São dele os livros “O que é Método Paulo Freire”, “O que é educação”, “O que é educação popular” e “O que é Folclore”, da Coleção Primeiros Passos, da Editora Brasiliense. Famosos nos anos 1970 e 1980, os livretos de bolso explicam, em linguagem simples e direta, diferentes áreas do conhecimento.

Ex-alunos lamentam

O vereador por Anápolis professor Marcos (PT) foi aluno de Brandão e lamentou a morte do mestre. Pelas redes sociais, o parlamentar disse que “teve a honra de conviver por mais de uma década com um dos maiores intelectuais desse país. Antropólogo, professor da Unicamp, UnB, UFG, e de tantas outras universidades pelo mundo”. Ele publicou uma carta escrita pelo professor dois dias antes de sua partida, onde relatava às dificuldades de seu tratamento.

Confira:

Gente amiga de perto e de longe:

O melhor de mim são os outros – Manoel de Barros.

Depois de responder com breves mensagens, às que algumas pessoas amigas me escreveram perguntando por meu estado de saúde, resolvi escrever uma carta coletiva (velho costume meu) com mais detalhes.

Voltei de mais uma jornada no hospital, inclusive com dias na UTI. Estou em casa agora, entre exames, consultas e fisioterapia.

A leucemia está sob controle, e os últimos hemogramas tem sido muito bons. Mas sigo com um feroz tratamento de quimioterapia de imunoterapia. Claro, aos 83 anos estou com o coração enfraquecido (só o físico) e também o pulmão.

Perdi 22 quilos, o gosto pela comida (mas não pela vida), e estou muito enfraquecido. Em casa estou entre a cadeira de rodas (como agora) e o andador. Espero voltar a caminhar com bengala logo. Uma caminhada em casa, de 20 metros me cansa mais do que quando eu (andarilho inveterado) passava dias entre trilhas.

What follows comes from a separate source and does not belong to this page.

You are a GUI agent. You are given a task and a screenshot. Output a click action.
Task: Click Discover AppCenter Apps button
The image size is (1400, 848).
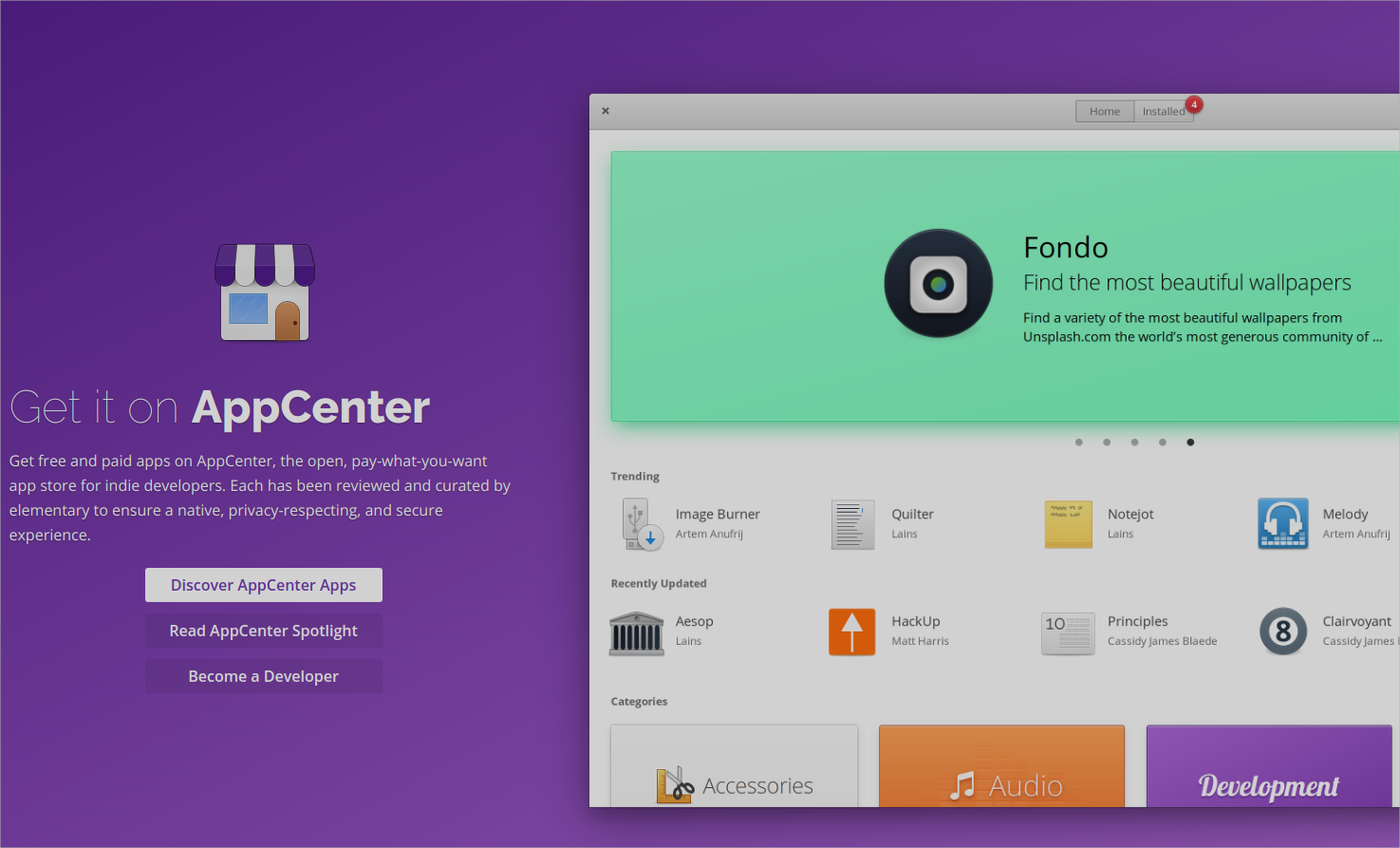pos(264,585)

Eu, que escalei o Dedo de Deus, participei da equipe de conquista do Paredão Baden-Powell, no Irmão Maior do Leblon, e fiz o Caminho de Santiago. Sendo eu um frequentador de acidentes graves e de cirurgias, acho que haver chegado a esta idade é uma benção, se não for um milagre. Estou velho, magro e feio. Mas vivo ainda!

Mas há um outro lado em tudo. De repente me vejo sendo cuidado.

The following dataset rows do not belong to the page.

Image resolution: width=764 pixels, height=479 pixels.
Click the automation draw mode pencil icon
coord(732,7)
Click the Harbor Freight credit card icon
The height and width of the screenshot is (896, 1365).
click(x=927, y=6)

Dependo de outras pessoas para quase tudo, desde médicos e enfermeiros, até a “gente de casa”.  Aos 83 anos me vejo como se tivesse 3 anos. E a minha gratidão a pessoas que vão da Dra. Gislaine até Maria Alice, André e Luciana, é sem limites.

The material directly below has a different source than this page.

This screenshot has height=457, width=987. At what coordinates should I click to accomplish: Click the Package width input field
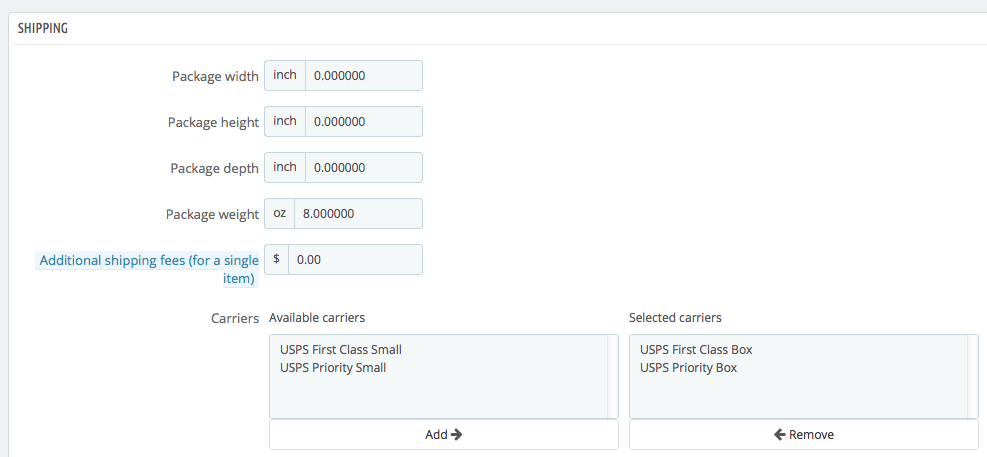pos(364,76)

Pessoas amigas seguidamente me vêm visitar, agora que minha imunidade voltou. E está sem sido uma enorme felicidade, embora eu ainda tenha dificuldades para falar.

Depois do enorme agito de 2021, com as inacabáveis lives ao redor do Centenário de Paulo Freire, eis que, doente, vivo dias extremamente tranquilos. E os aproveito para fazer o que sempre foi a minha quase maior alegria: ler e escrever.

Leio e releio livros de autores que sempre me tocaram, entre a poesia, a espiritualidade, e a antropologia. Estou lendo toda a obra (ou quase) de Pierre Teilhard de Chardin, que me acompanha desde 1962. Ouço música, desde a clássica, que sempre me acompanhou (Beetoven no centro de tudo), até modas de viola (algumas delas de amigos queridos).

E escrevo desmesuradamente. Depois da “sequencia galega” e dos livros voltados à educação popular, abri o leque dos meus desejos e imaginários, e entre a poesia e a antropologia, me vejo, aos 83 anos, como quem “alça voos do espírito”.

Alguns escritos de 2020 para cá foram incorporados a livros coletivos. Outros são “livros solo” que com alegria anuncio a vocês.

A Editora Pangéa publicou meu livro de memórias entre estudante e professor: Eu, professor – pequeno inventário de memórias.  E publicou também meu pequenino livro de poemas para jovens: Ontem, Agora, Nunca! A Editora Paladar Cultural está publicando o Artesãos do Absurdo – dilemas do humano em escaladas de alta montanha no Himalaia. E também outro livro de poesia para jovens: Céu de Passarinhos. A Editora WAK, do Rio de Janeiro (e de Copacabana, onde eu nasci), publicou O Primata que aprende – como a educação começou a acontecer no mundo, e agora está editado: Por uma Pedagogia Peregrina. E enquanto eu viver e a “mão e a cuca” funcionarem, seguirei a minha sina de leito e de escrevinhador inveterado.

Este é momento de juntar as palmas das mãos, curvar um pouco o corpo, e dizer a todas e todos vocês: GRATIDÃO!